Growing Competitive Pressures
The quarter presented numerous obstacles for the company.
Alibaba’s core e-commerce operations face intensifying competition from domestic challengers. During China’s Lunar New Year celebration period, the company allocated substantial resources to promotional incentives, distributing coupons in parallel with Tencent, ByteDance, and Baidu to boost adoption of its consumer AI application. While rival platforms experienced dramatic user growth, Qwen’s engagement remained elevated above pre-promotion baselines, according to Morgan Stanley data.
Tencent appears positioned favorably in the agentic AI space, leveraging its WeChat platform and extensive user information. This represents a significant structural challenge that Alibaba cannot easily overcome in the near term.
The quarter also brought an unexpected personnel change.

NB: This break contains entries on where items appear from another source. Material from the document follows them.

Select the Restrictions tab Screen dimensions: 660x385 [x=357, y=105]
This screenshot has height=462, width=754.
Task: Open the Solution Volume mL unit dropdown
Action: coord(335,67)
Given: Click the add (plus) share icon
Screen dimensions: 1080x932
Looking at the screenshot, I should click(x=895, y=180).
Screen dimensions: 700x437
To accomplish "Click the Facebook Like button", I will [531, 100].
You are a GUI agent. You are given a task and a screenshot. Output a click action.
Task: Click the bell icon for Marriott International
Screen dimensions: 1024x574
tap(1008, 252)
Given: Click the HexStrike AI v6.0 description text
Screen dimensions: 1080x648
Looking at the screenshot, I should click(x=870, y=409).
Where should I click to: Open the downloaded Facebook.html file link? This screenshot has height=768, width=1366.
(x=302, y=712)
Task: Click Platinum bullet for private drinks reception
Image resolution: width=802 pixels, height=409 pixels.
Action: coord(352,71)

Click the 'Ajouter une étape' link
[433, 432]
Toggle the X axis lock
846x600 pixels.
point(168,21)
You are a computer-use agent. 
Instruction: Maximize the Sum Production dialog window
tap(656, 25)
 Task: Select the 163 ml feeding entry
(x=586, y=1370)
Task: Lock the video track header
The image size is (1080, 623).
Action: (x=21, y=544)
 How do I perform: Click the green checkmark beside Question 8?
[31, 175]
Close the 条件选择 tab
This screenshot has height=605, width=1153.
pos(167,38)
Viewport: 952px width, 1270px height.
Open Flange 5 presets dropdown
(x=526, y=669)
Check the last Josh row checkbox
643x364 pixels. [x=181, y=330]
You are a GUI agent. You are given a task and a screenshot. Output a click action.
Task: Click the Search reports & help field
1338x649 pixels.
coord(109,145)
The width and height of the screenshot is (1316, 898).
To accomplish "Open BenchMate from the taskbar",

Junyang Lin, the principal architect behind Alibaba’s Qwen AI models and a critical player in the company’s AI transformation, departed during the period. While official reasons remain undisclosed, the exit sparked concerns about the stability of Alibaba’s research roadmap.
In response, Alibaba has pivoted toward business customers. The newly established Alibaba Token Hub unit brings together its various AI offerings under unified management, providing Wu with direct control over the company’s AI monetization strategy.
Alibaba’s cloud pricing adjustment of up to 34% coincided with a comparable action by Baidu, which implemented AI cloud price increases reaching 30%.